As I explain further in that chapter, the LGBT movement went from being a relatively racially diverse and inclusive movement in the early 1970s that was engaged in the black freedom struggle, the feminist movement and other social movements of the period to an apolitical movement in the late 1970s that forgot its more radical roots and commitment to the politics of all oppressed peoples.

Q: How did you choose the book’s title, and what does it signify for you?

A: The original title was "More than Just Sex," because I was trying to, as I explained above, [see] the 1970s as it was, not as HIV/AIDS has defined it.  

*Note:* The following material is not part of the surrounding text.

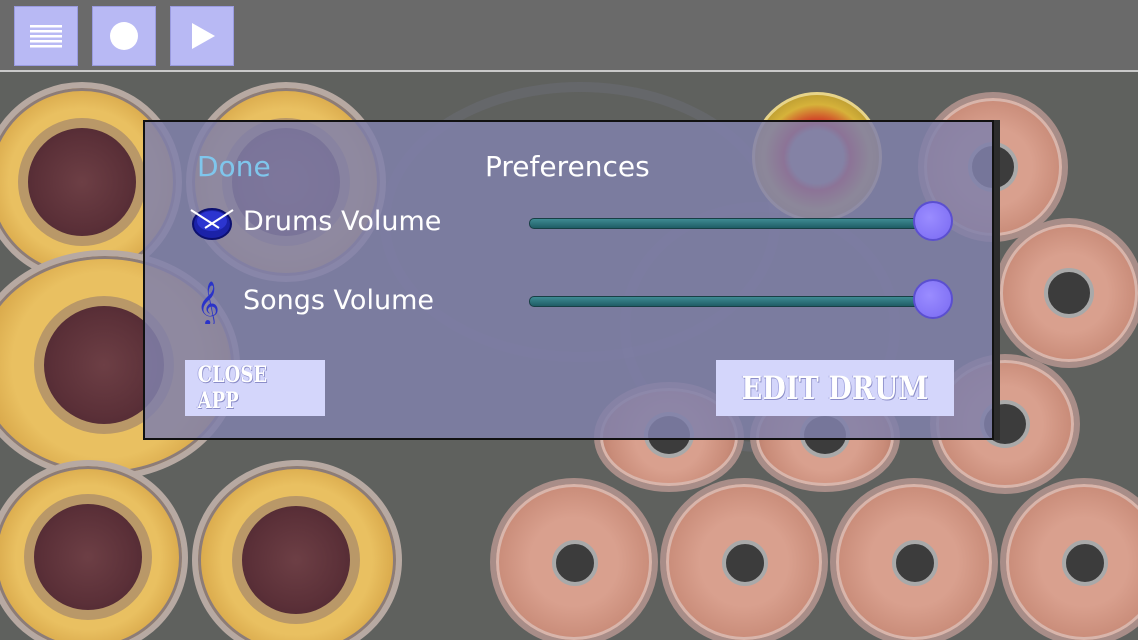 Image resolution: width=1138 pixels, height=640 pixels. I want to click on songs-volume-slider, so click(741, 300).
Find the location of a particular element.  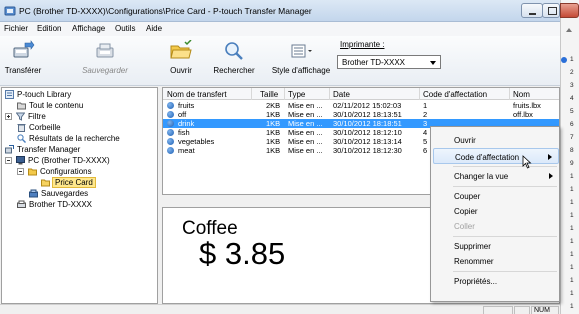

menu-item-assign-code: Code d'affectation is located at coordinates (496, 156).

I then chose "Stand By Me" because I realized that in negating that formulation, I was actually reifying it. So, instead, "Stand by Me" captured the mood of the period: how people often stood together as a community.

In the church in New Orleans in 1973, for example, seconds before the fire explosion, members of the MCC sang, “For united we stand, divided we fall, and if our backs should ever be against the wall, we’ll be together, you and I.” These lyrics proved to be sadly prescient but also [describe] the literal and even metaphorical way that gay people stood together.

Q: What are you working on now?

A: I am working on a few projects. One is the sequel to this book about the 1970s; the other is a sequel to my first book, Sick from Freedom: African-American Illness and Suffering during the Civil War and Reconstruction, that charts the development of epidemiology as a field of study.

Q: Anything else we should know?

A: Gay History is a relatively new topic. Most people have not taken a gay history class in college or high school and often have not even had gay issues addressed in courses that aim to tell the history of the United States. So, I think, this book is crucial in trying to correct that absence and teach us about the past.